Coin Metrics lists stablecoins as a core driver of on-chain activity, with total stablecoin supply approaching $300 billion and trading volume continuing to rise.

If stablecoins on other chains take on more daily settlement demand, Bitcoin’s Layer 1 will naturally become more functionally limited.

This does not weaken Bitcoin’s investment thesis per se, but it does change its form.

Three scenarios for the next three to six months

The current six-month decline in network breadth sets the stage for three possible paths for Bitcoin’s future.

The first is continued apathy, which in a risk-averse market environment appears as the baseline scenario.

In this scenario, active addresses remain low (between 450,000 and 600,000), transaction counts fluctuate but do not collapse, fees stay low, and ETF capital flows remain steady or slightly negative.

Here, Bitcoin may still experience sharp swings driven by macro headlines, but on-chain participation does not confirm a broad recovery. The asset’s trading logic becomes more macro-driven rather than reflecting a network entering a new expansion phase.

The second is liquidity thawing, a more optimistic path.

If inflation continues to cool and easing expectations stabilize risk appetite, ETF capital flows could shift from net outflows to sustained net inflows. In this environment, growth in active addresses would be a key confirmation signal.

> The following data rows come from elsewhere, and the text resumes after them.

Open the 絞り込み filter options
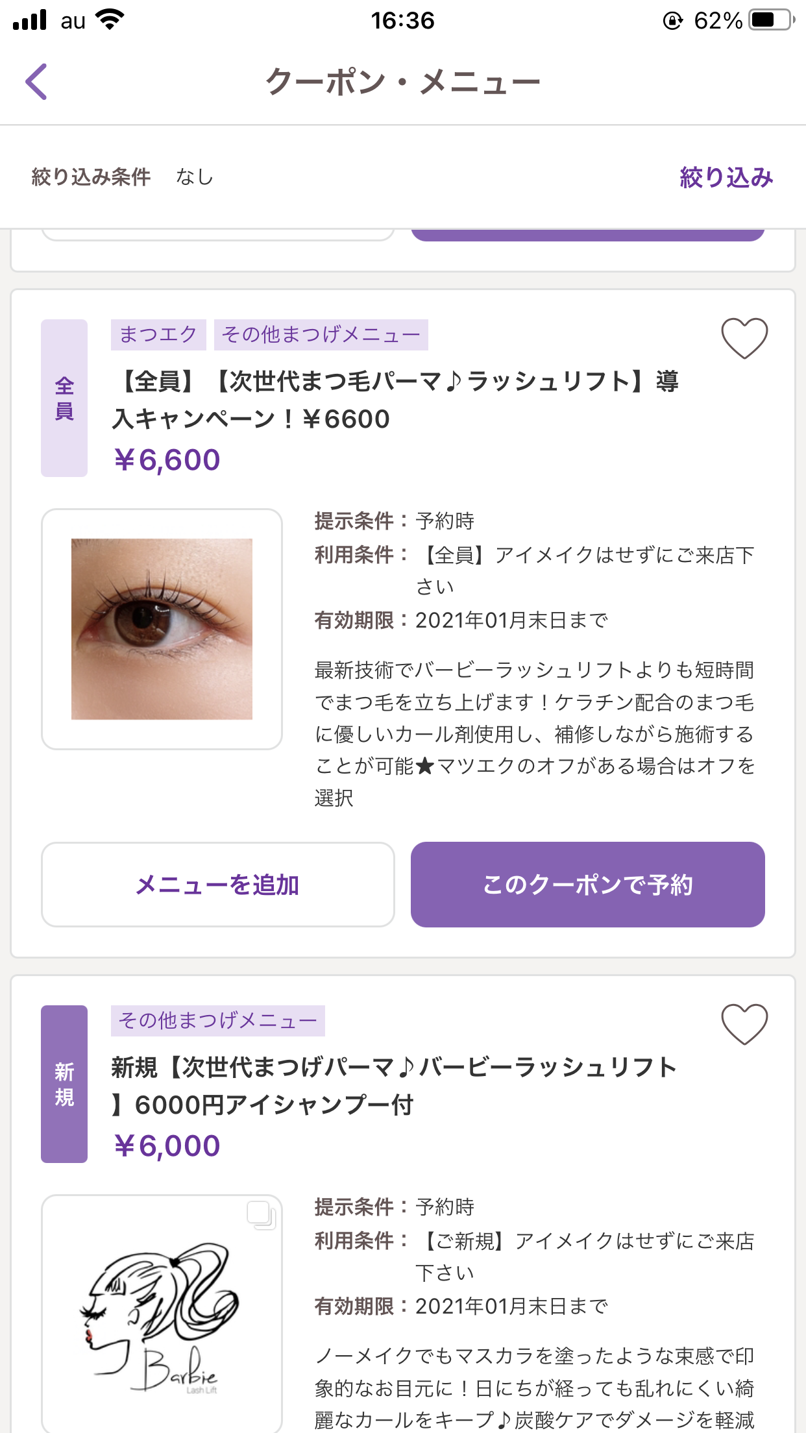Viewport: 806px width, 1433px height. [x=726, y=177]
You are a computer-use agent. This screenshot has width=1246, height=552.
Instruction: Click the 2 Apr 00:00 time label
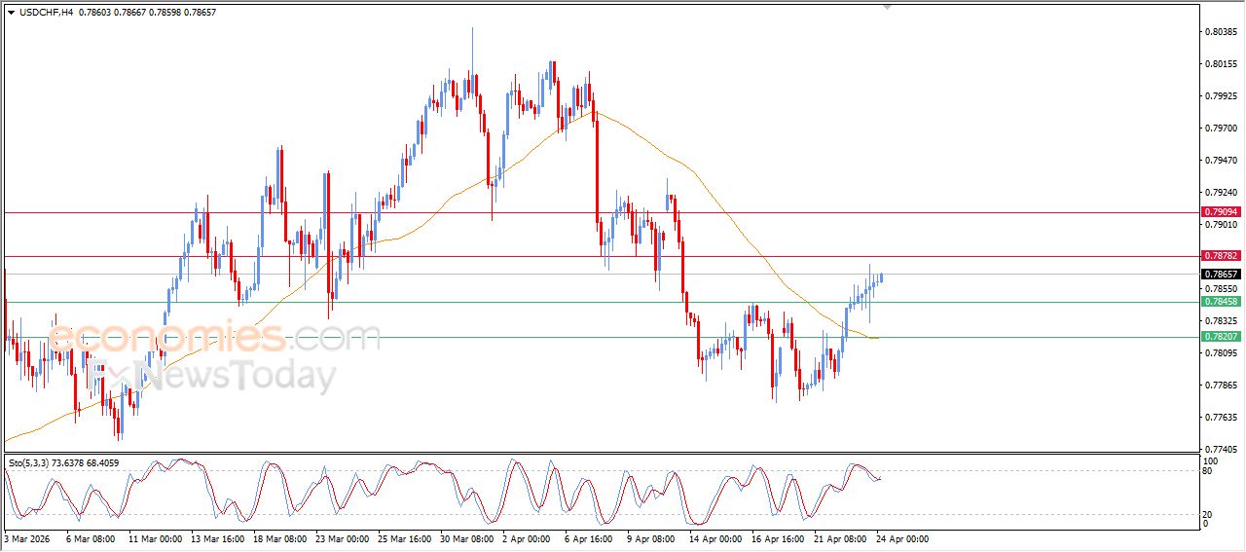coord(525,537)
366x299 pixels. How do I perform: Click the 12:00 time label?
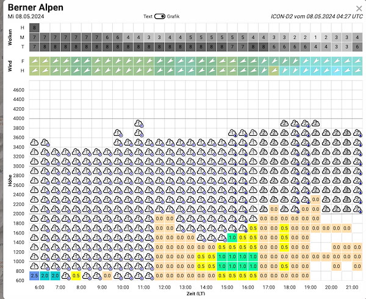coord(165,287)
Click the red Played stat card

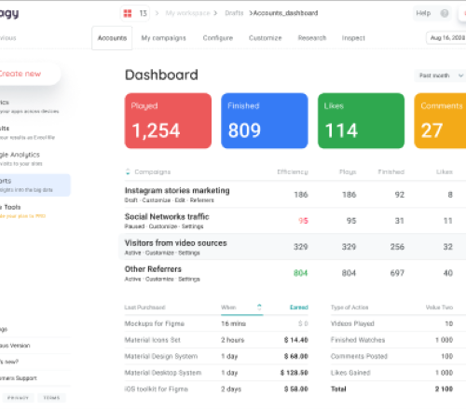click(x=168, y=121)
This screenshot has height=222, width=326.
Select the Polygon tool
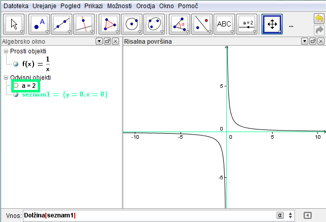click(x=109, y=24)
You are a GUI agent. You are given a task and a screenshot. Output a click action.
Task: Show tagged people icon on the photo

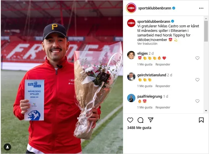click(x=7, y=147)
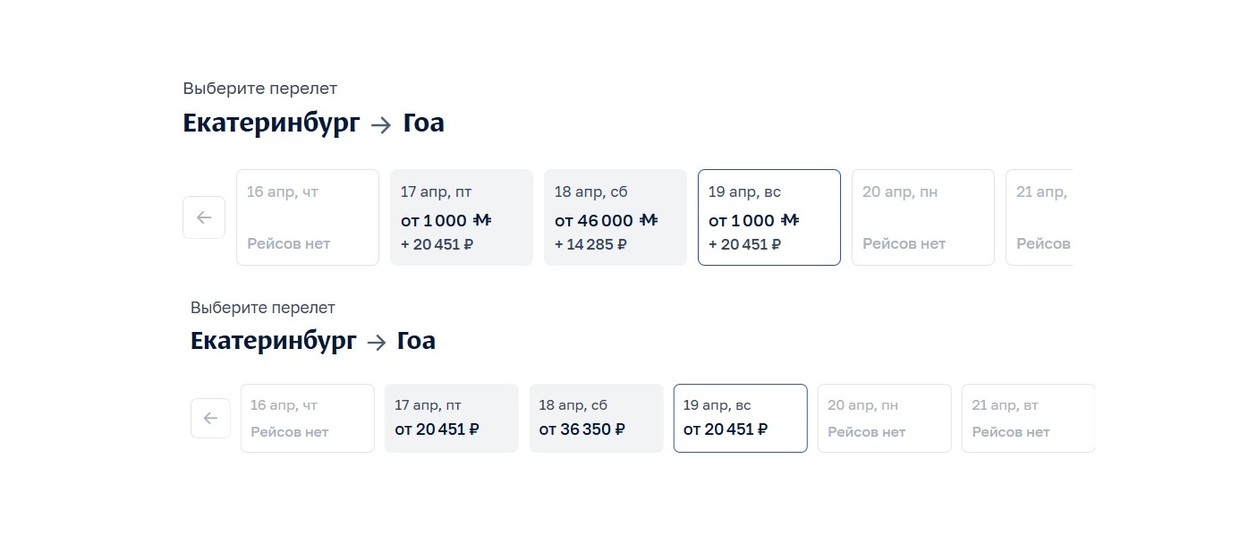This screenshot has width=1248, height=544.
Task: Select 18 апр card with + 14 285 ₽
Action: point(615,217)
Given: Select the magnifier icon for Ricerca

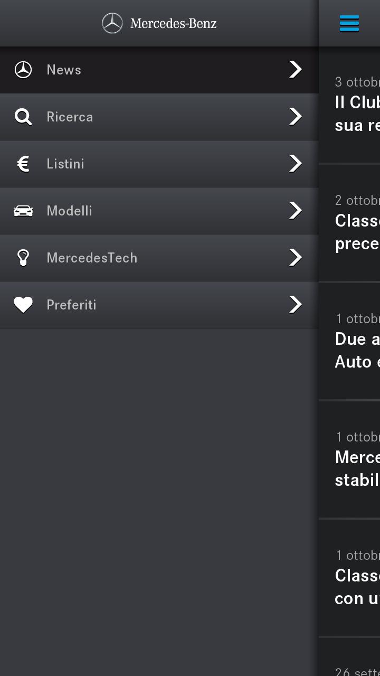Looking at the screenshot, I should tap(23, 117).
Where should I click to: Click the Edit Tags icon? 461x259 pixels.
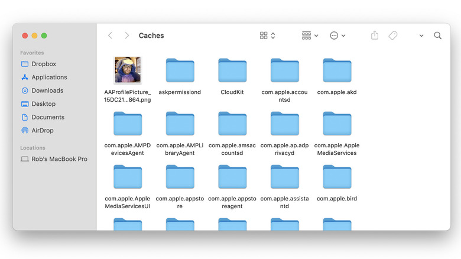coord(392,35)

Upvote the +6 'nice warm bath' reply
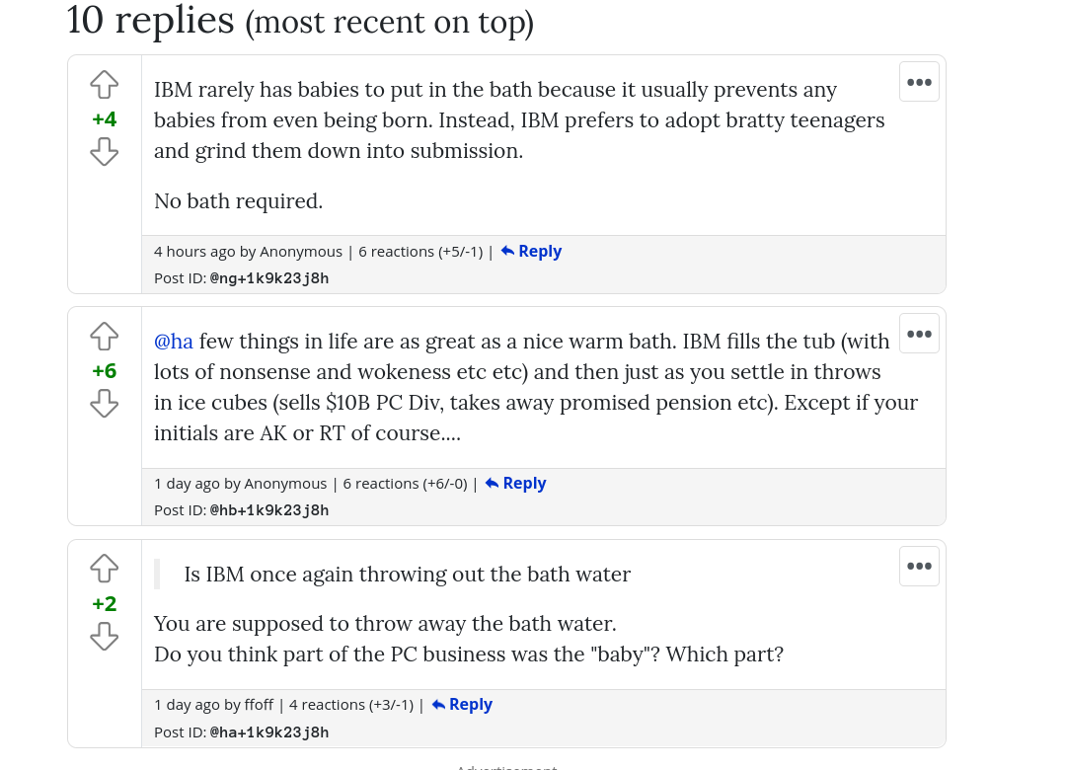104,337
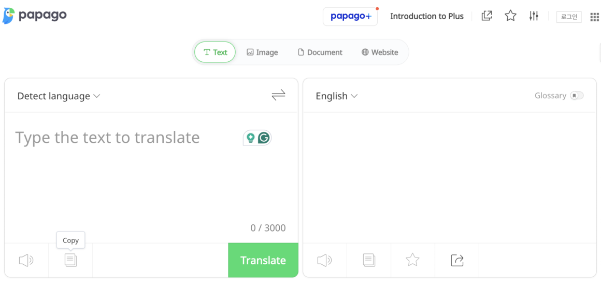Open the apps grid icon

coord(594,17)
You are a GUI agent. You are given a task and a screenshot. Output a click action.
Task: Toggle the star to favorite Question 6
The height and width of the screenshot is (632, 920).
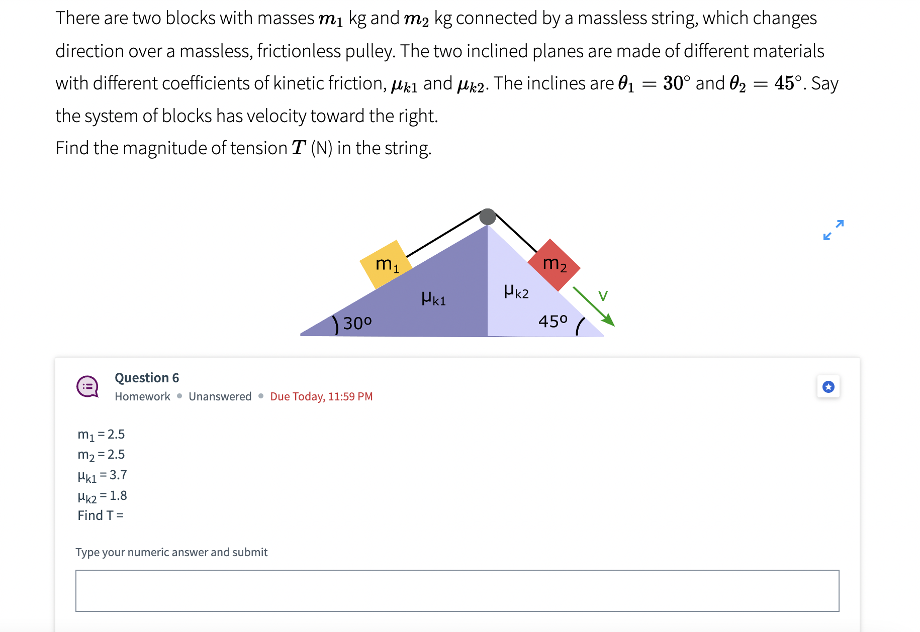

A rebound to 650,000–800,000 active addresses would indicate participation breadth is recovering, not just price momentum. This looks more like a classic cyclical recovery—price rises supported by increasing on-chain user engagement.

The third is a structural substitution scenario, perhaps the most noteworthy.

In this case, Bitcoin’s price rises, but on-chain breadth remains subdued. ETFs, derivatives, and custodial settlements continue to dominate, while stablecoins handle more of the daily transaction demand elsewhere in crypto.

Here, Bitcoin increasingly resembles a digital macro asset and settlement layer rather than a chain with broad retail activity.

This scenario would mark a deep evolution in Bitcoin’s role, reflecting fundamental changes compared to years past.